I have a very large CSV of data, and I need to append previous data to each row for each name in the column 2 for dates previous to the current one stipultated in column2. I think the easiest way to represent this problem is to provide a detailed example similar to my real data, but scaled down significantly:
Datatitle,Date,Name,Score,Parameter
data,01/09/13,george,219,dataa,text
data,01/09/13,fred,219,datab,text
data,01/09/13,tom,219,datac,text
data,02/09/13,george,229,datad,text
data,02/09/13,fred,239,datae,text
data,02/09/13,tom,219,dataf,text
data,03/09/13,george,209,datag,text
data,03/09/13,fred,217,datah,text
data,03/09/13,tom,213,datai,text
data,04/09/13,george,219,dataj,text
data,04/09/13,fred,212,datak,text
data,04/09/13,tom,222,datal,text
data,05/09/13,george,319,datam,text
data,05/09/13,fred,225,datan,text
data,05/09/13,tom,220,datao,text
data,06/09/13,george,202,datap,text
data,06/09/13,fred,226,dataq,text
data,06/09/13,tom,223,datar,text
data,06/09/13,george,219,dataae,text
So for threee first rows of this csv there is no previous data. So if we said we wanted to pull column 3 & 4 for the last 3 occurances of george (row1) on a date previous to the current one it would yeild:
data,01/09/13,george,219,dataa,text,x,y,x,y,x,y
However when previous data starts to become avaialble we would hope to produce a csv such as this:
Datatitle,Date,Name,Score,Parameter,LTscore,LTParameter,LTscore+1,LTParameter+1,LTscore+2,LTParameter+3,
data,01/09/13,george,219,dataa,text,x,y,x,y,x,y
data,01/09/13,fred,219,datab,text,x,y,x,y,x,y
data,01/09/13,tom,219,datac,text,x,y,x,y,x,y
data,02/09/13,george,229,datad,text,219,dataa,x,y,x,y
data,02/09/13,fred,239,datae,text,219,datab,x,y,x,y
data,02/09/13,tom,219,dataf,text,219,datac,x,y,x,y
data,03/09/13,george,209,datag,text,229,datad,219,dataa,x,y
data,03/09/13,fred,217,datah,text,239,datae,219,datab,x,y
data,03/09/13,tom,213,datai,text,219,dataf,219,datac,x,y
data,04/09/13,george,219,dataj,text,209,datag,229,datad,219,dataa
data,04/09/13,fred,212,datak,text,217,datah,239,datae,219,datab
data,04/09/13,tom,222,datal,text,213,datai,219,dataf,219,datac
data,05/09/13,george,319,datam,text,219,dataj,209,datag,229,datad
data,05/09/13,fred,225,datan,text,212,datak,217,datah,239,datae
data,05/09/13,tom,220,datao,text,222,datal,213,datai,219,dataf
data,06/09/13,george,202,datap,text,319,datam,219,dataj,209,datag
data,06/09/13,fred,226,dataq,text,225,datan,212,datak,217,datah
data,06/09/13,tom,223,datar,text,220,datao,222,datal,213,datai
data,06/09/13,george,219,datas,text,319,datam,219,dataj,209,datag
You will notice for the 06/09/13 george occurs twice and both times he has the same string 319,datam,219,dataj,209,datag
appended to his row. For the second time george appears he gets this same string appended because the george 3 rows above is on the same date. (This is just emphasising the "on a date previous to the current one."
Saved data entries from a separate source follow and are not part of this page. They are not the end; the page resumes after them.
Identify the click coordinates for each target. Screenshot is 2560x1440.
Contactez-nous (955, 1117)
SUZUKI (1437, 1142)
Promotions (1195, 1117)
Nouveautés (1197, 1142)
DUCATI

As you can see from the column titles we are collecting the last 3 scores and the associated 3 parameters and appending them to each row. Please note, this is a very simplified example. In reality each date will contain a couple of thousand rows, in the real data there is also no pattern to the names, so we wouldnt expect to see fred,tom,george next to each other on a repeating pattern. If anyone can help me work out how best to achieve this (most efficient) I would be very greatful. If anything is unclear please let me know, I will add more detail. Any constructive comments appreciated. Thanks SMNALLY
It appears your file is in date order. If we take the last entry per name per date, and add that to a sized deque for each name while writing out each row, that should do the trick:
import csv
from collections import deque, defaultdict
from itertools import chain, islice, groupby
from operator import itemgetter
# defaultdict whose first access of a key will create a deque of size 3
# defaulting to [['x', 'y'], ['x', 'y'], ['x' ,'y']]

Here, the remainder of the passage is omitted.